Los emprendedores se miraron y reconocieron que habían empezado con un cálculo de costes y un pequeño margen añadido. Luego, cuando consiguieron las primeras ventas, se dieron cuenta de que el precio era bajo y lo aumentaron un 30%. El mentor insistió y les hizo otra pregunta que resultaría fundamental: «¿Algún cliente se ha quejado del precio?». Los emprendedores se miraron de nuevo y respondieron que no. Y ahí llegó la lección clave: «Si ningún cliente se ha quejado del precio es que sois baratos. El precio es lo que pagamos a cambio de lo que recibimos, si no hay ninguna tensión es que estáis regalando valor».
La empresa estaba empezando y había tenido pocos clientes, todavía era fácil equivocarse y cualquier decisión se podía corregir con poco riesgo.

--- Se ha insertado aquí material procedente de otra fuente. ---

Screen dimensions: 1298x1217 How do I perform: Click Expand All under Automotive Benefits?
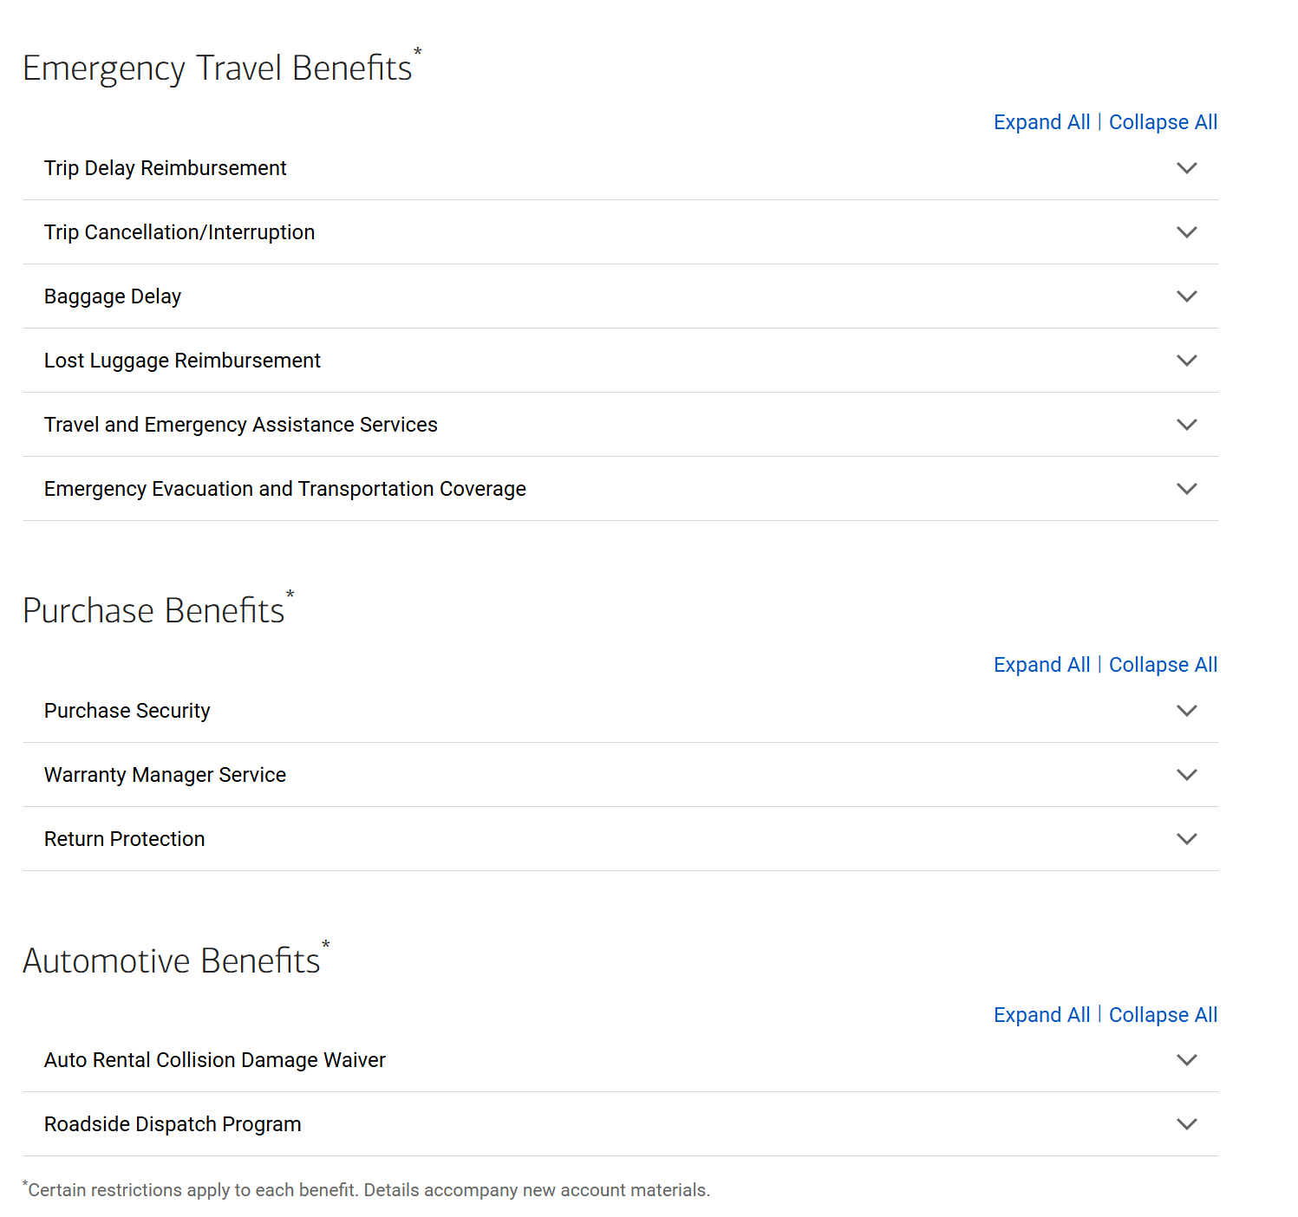[x=1041, y=1015]
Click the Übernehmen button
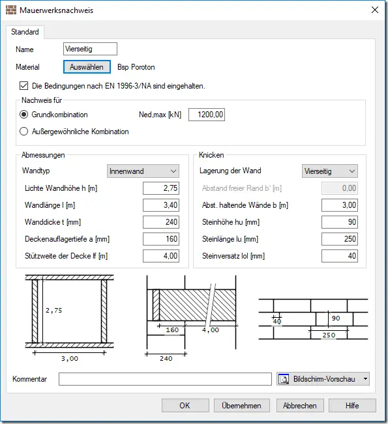 241,405
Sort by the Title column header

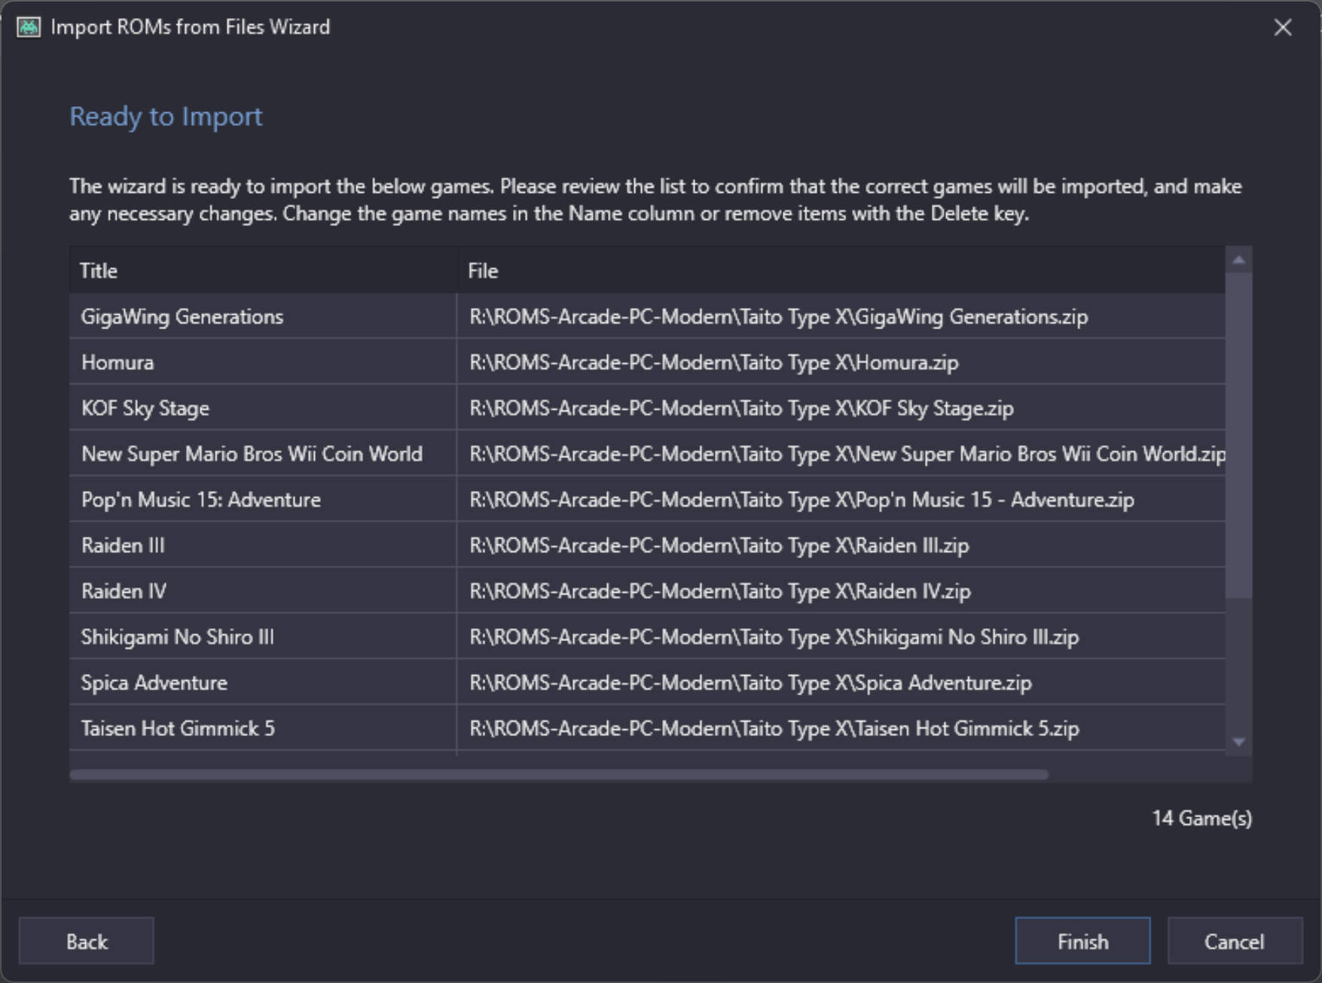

Otro de los mentores puso sobre la mesa una propuesta de impacto: «Vamos a doblar los precios, a ver qué reacción encontramos». Los emprendedores se resistieron, pero acabaron aceptando a regañadientes una prueba de dos semanas. Y funcionó. Las ventas siguieron creciendo y muy pocos clientes se quejaron del aumento. La empresa no sólo dobló el precio, consiguió triplicar su margen con una sola decisión.

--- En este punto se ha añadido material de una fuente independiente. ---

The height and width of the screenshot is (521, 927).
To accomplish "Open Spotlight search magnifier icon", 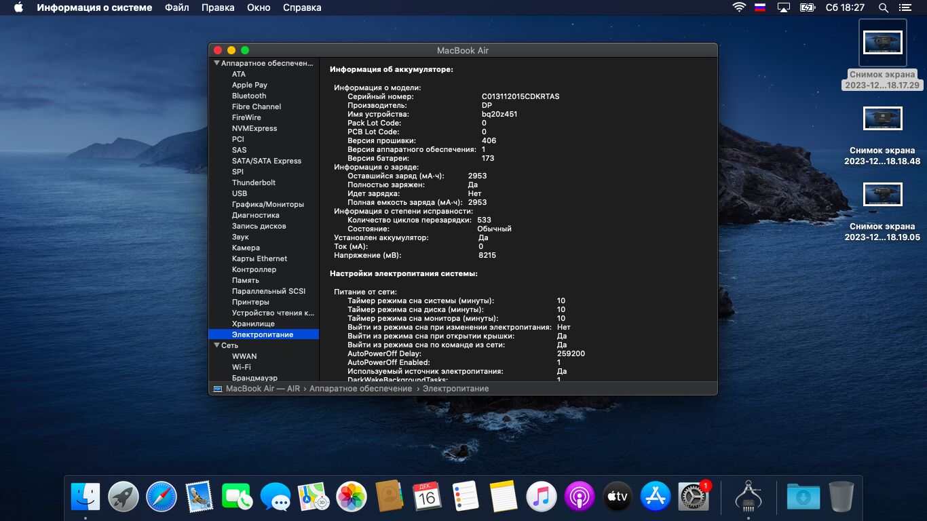I will click(x=883, y=7).
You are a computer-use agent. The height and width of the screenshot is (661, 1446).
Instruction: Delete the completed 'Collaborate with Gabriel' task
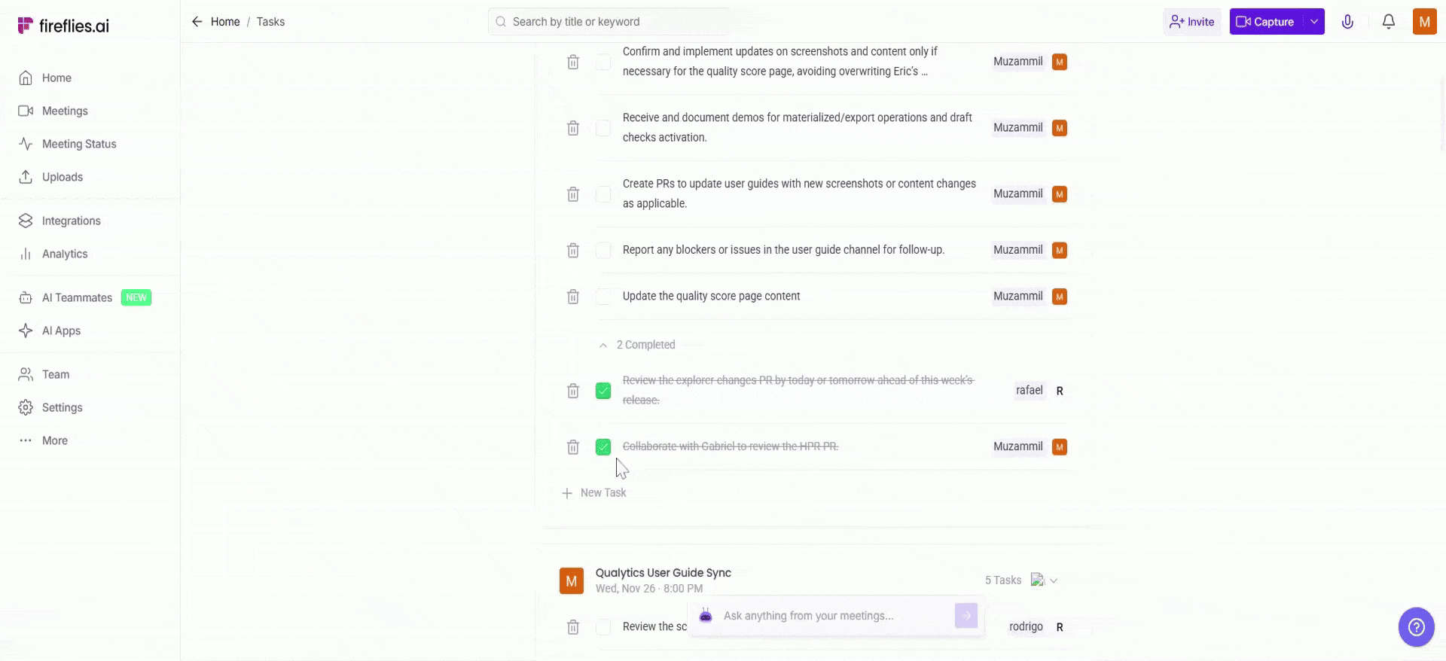(573, 447)
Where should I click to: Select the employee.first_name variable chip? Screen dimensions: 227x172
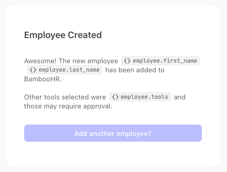point(160,61)
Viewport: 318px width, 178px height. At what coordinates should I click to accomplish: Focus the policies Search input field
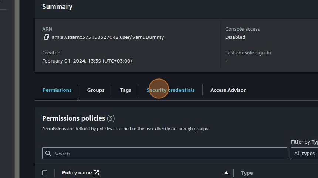(x=166, y=153)
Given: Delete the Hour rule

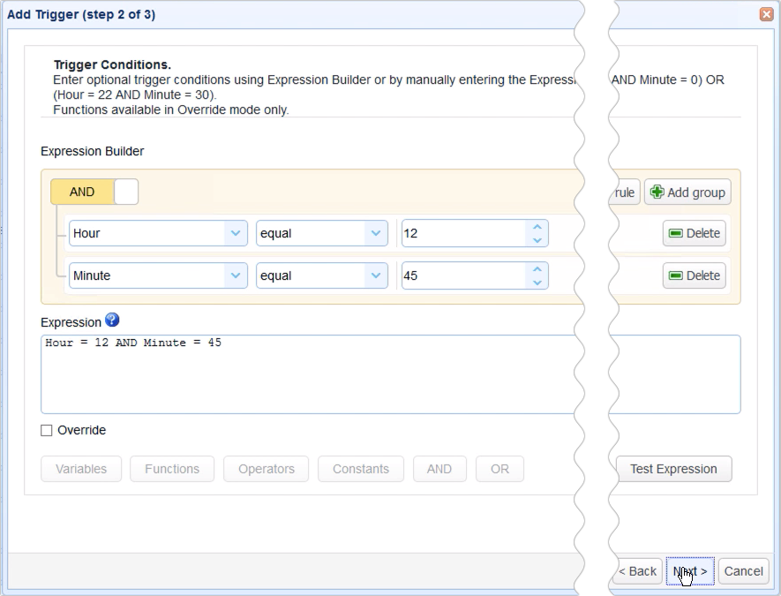Looking at the screenshot, I should tap(693, 233).
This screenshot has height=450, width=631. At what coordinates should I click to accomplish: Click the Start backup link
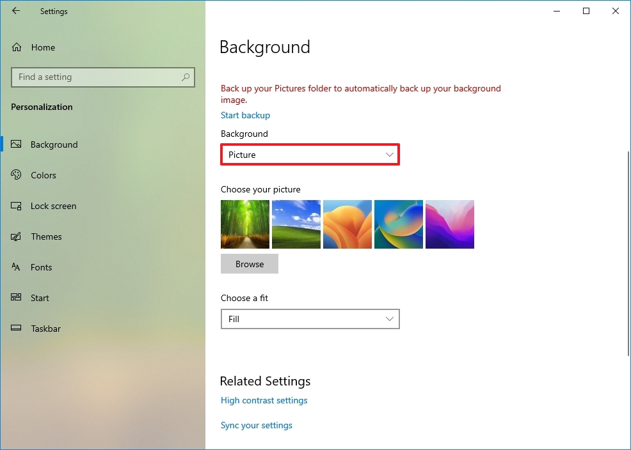coord(245,115)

Han pasado los años, la empresa ha seguido creciendo y se ha consolidado. Ese precio disparatado que parecía extraordinario ha sido indispensable para conseguirlo. Construir una estructura, financiar la expansión y pagar buenos salarios para atraer y retener talento son costes importantes que no se podrían haber pagado sin cobrar un precio que en algún momento había parecido alto.

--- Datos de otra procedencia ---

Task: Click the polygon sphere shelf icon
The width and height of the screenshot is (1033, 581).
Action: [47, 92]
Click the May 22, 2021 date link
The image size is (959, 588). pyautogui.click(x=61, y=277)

Hoy los márgenes de la empresa son suficientes, pero nada abultados. Sin aquella subida de precios de hace años el crecimiento habría sido limitado, la rentabilidad escasa y, muy probablemente, la fiesta hubiese acabado mal.
La moraleja de la historia es evidente: el precio de cualquier producto o servicio debe estar condicionado por el valor que se consigue hacer llegar al cliente. Poco más. Ni los costes, ni la competencia, ni el histórico del sector son argumentos suficientes para fijarlo. Sólo hay un método correcto para una estrategia de precios digna de ese nombre: encontrar la resistencia leve que marca el punto de convergencia entre el valor generado y los euros que pedimos por él. Dar valor y saber cobrarlo, en definitiva. Regalar valor a precios bajos es el último recurso de los que no pueden hacer otra cosa.